いきなり仕事がなくなる不安!月に100万円なんて意味なし
フリーランスや独立で厳しいのは、仕事がうまくいかなかった時の保証が無い点です。
今回の新型コロナウイルスなどは分かりやすい例ですね。
昨日まで行列の出来ていた飲食店が、あっというまに閉店の危機に直面するのです。
会社員であれば、業績が大きくダウンしても企業が倒産しなければ収入が大きく目減りするようなことはありません。
仮に倒産しても失業保険があるので、一定期間の収入を確保することができます。
しかしフリーランスなどの場合は、本当に収入がゼロになるのです。
それどころか、 事業継続のために借金をしなくてはいけない事もあります。
『フリーになって月に100万円』 なんて話は、現実を知っている私からすればどうでもいい事です。
その収入を得るためには支出が必要ですし、いざという時のことを考えて一定金額はキープする必要があります。
つまり、 実際に自由になるお金は限られている のです。
月100万円の収入を10年間継続すれば成功だと思いますが、1~2年しか続かないのであれば会社員の安定収入の方が魅力という事です。
ちなみに私の独立当初は、クレジットカードの審査が通りませんでした。
資産が数千万円あっても、事務所の賃貸契約も断られます。
数年分を前払いすると言っても、全くダメ・・。
会社組織から外れた瞬間に、信用がゼロになったという事ですね。
表に見えないリスクがいっぱいあるのです。
フリーランスや自営業は、再就職で苦労する人が多い
『独立して失敗したら、また就職すればいい』といった意見もありますね。
これは、正しいのですが・・・苦労している人が多いです。
自分の考えで長く仕事をしていた人にとって、会社組織の方針に沿って仕事をしていくことへの切り替えは簡単ではありません。
私は再就職をして失敗している人を多く見ています。
(特に男性は、就職してもすぐに辞めてしまうケースが多い)
起業した時の自分を全て忘れて、ゼロから人の元ではやりなすのは、精神的な抵抗は予想以上に大きいという事です。

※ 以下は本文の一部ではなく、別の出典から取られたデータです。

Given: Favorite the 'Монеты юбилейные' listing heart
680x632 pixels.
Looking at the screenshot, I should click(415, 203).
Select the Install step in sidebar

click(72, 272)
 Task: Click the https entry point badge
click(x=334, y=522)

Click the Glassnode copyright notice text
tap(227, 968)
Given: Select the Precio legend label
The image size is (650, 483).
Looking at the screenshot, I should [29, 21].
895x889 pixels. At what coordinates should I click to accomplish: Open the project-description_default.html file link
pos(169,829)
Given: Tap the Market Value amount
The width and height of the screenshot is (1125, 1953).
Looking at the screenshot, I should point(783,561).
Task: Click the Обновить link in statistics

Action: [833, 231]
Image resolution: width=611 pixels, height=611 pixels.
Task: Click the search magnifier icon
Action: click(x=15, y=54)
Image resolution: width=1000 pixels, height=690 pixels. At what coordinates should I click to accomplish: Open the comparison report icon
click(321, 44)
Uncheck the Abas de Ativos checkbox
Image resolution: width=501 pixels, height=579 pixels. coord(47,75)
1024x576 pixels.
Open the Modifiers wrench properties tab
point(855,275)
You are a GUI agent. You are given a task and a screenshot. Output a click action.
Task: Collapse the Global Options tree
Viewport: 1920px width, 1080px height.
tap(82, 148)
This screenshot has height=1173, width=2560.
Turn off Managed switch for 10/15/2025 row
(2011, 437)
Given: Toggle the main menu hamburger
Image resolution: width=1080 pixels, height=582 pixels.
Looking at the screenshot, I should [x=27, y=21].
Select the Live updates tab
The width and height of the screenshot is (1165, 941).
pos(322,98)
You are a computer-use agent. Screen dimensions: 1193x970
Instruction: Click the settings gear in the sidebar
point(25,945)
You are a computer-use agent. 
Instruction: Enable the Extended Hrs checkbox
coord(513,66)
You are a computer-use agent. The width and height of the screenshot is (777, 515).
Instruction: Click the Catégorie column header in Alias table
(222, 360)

この点については独立のリスクとして紹介されるケースが少ないのですが、私は隠れたデメリットだと思っています。
もちろん、再就職して一線で活躍している人もいますが、その割合が非常に少ないことは確かですね。
トータルで考えると会社員の方が魅力的だと思います。
私は独立して良かったと思っていますが、これは資産運用が順調だという背景があるからです。
資産が無い状態で新型コロナウイルスに直面していれば、生きた心地がしない状態だったと想像しています。
会社員という立場に対して100%満足という人は少ないのは事実です。
ただし、 収入が安定している点は本当に魅力的!
将来に向けての資産形成についても、定期収入がある会社員の方が格段に有利。
フリーや個人事業は、仕事が軌道に乗るまでは将来を考える余裕するありません。
必要以上にフリーランスなどが 持て囃される風潮がありますが、両方経験している私からすると違和感を感じます。
そもそも、起業する事が【優秀であることの代名詞】のようになっている事が間違い!
起業するだけならば誰でも可能なので、能力は一切関係ありません。
フリーランス、個人事業主ならば開業届けだけでOKです。
私は、 家族の為に定年まで働いた“お父さん” の方が、遥かにカッコイイと思います。
今回は「フリーランスや起業の現実!不安定な収入とブラックな労働時間」について書きました。
フリーランスや起業について、“容易に成功できる”みたいな雰囲気があるので、やや強めにデメリットを書きました。
勿論、目的がある人にとって独立は、素晴らしい選択肢の一つです。
この点については、経験者として実感しています。
ちなみに、私は簡単に稼げる仕事はオススメしません。
一時的には良いかもしれませんが、誰にでもできる事なので先細りする可能性が高いからです。
それは副業でも同じだと思います。
例えば気軽にできる副業としして人気が高いアンケートですが、“スキマ時間に気軽”になんて気持ちだと全く稼げません。
ただし、「人よりも苦労する」という覚悟があれば、それなりの収入にったのが私の経験です。